When Jackie arrived at Entebbe Airport the ‘escort’ party handed her over to the Ugandan authorities, who held her for many more hours without any medical attention. When family members finally met her, long after the flight had landed, Jackie was in terrible pain and vomiting blood; they rushed her to a clinic, but in a country with widespread poverty and limited medical facilities they were unable to get the medical attention Jackie needed. Since Jackie was in hiding as a known lesbian, protected by relatives, every trip to a doctor or hospital involved a risk to her life and to the safety of her family. They were condemned to watch the agonising decline of Jackie’s health and strength over the next two months.

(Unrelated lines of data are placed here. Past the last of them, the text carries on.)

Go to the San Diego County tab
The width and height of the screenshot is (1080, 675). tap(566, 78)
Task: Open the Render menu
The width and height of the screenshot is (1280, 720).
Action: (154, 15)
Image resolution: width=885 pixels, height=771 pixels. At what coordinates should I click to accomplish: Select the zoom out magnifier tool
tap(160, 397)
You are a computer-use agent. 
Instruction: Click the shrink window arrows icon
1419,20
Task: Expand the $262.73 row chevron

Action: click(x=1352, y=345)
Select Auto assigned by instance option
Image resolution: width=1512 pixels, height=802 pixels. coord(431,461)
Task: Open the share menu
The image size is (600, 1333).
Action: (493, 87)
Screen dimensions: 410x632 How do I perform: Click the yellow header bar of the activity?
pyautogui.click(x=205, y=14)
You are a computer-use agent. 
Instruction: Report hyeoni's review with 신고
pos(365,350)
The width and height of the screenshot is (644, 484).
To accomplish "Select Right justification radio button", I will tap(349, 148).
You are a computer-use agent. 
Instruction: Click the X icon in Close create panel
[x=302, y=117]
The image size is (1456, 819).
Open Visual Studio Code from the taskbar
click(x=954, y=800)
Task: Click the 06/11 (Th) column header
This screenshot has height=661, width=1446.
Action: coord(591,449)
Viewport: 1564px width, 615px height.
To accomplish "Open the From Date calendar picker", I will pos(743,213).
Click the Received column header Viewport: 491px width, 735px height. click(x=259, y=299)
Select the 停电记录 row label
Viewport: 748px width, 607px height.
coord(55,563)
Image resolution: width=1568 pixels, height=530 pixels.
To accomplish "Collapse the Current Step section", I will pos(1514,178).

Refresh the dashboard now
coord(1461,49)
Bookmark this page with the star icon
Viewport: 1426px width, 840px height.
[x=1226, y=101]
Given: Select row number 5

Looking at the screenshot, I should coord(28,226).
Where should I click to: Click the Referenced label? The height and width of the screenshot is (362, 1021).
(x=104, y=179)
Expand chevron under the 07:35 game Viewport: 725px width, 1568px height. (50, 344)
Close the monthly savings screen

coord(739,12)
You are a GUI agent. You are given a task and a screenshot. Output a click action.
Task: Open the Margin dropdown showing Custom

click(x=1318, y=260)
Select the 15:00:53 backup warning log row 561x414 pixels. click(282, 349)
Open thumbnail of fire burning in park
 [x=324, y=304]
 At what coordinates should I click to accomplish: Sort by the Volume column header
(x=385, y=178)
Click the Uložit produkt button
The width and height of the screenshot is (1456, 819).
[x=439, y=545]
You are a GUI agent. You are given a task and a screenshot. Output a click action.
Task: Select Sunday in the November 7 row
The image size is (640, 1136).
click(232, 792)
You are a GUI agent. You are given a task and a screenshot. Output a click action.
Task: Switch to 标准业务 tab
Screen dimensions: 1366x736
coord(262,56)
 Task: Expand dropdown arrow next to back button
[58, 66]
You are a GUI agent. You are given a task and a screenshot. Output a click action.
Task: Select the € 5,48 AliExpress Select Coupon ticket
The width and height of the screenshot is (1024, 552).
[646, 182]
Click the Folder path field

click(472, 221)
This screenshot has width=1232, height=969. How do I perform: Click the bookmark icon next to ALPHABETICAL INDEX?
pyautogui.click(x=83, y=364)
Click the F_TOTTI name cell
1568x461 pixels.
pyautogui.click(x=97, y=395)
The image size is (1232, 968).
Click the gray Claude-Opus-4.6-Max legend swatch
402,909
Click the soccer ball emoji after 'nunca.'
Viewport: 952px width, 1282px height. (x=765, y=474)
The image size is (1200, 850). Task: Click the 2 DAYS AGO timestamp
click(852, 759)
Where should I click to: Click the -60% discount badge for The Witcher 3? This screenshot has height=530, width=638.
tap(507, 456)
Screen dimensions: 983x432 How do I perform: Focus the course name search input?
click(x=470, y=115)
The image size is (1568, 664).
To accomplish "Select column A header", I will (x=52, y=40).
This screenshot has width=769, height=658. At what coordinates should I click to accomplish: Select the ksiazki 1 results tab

The Home Office and the UKBA are guilty of Jackie’s murder. They have licenced the brutality that Jackie suffered, even if they pretend ‘to look the other way’; they protect the thugs and the security companies if an asylum seekers’ death or injury becomes public knowledge. Their policies and decisions are responsible for Jackie’s death. The guards who brutalised Jackie should be in jail and Reliance should be condemned as an accessory to murder, along with Qatar Airways and the repressive Qatari Government that is so willing to do Britain’s dirty work – but the real guilt lies with the politicians and bureaucrats who run the Home Office and the UKBA, and ultimately with the Coalition Government. Jackie Nanyonjo was a victim of the immigrant bashing policies of Theresa May, the racist Home Secretary.

The Movement for Justice is putting the UKBA on trial for Jackie’s murder. Jackie is by not the first person to die at the hands or through the actions of the UKBA but we want to make sure that she is the last. Justice for Jackie means above all exposing the UKBA before the Court of Public Opinion, challenging its power so that what happened to Jackie never happens to anyone else, and shutting down Yarl’s Wood detention centre. It means building the movement that Jackie joined, in Yarl’s Wood and other detention centres and outside, in our communities and on our campuses, and end the injustice of detention and deportation. Join us this Thursday at the demonstration and speak-out at the Home Office on Marsham Street, London SW1.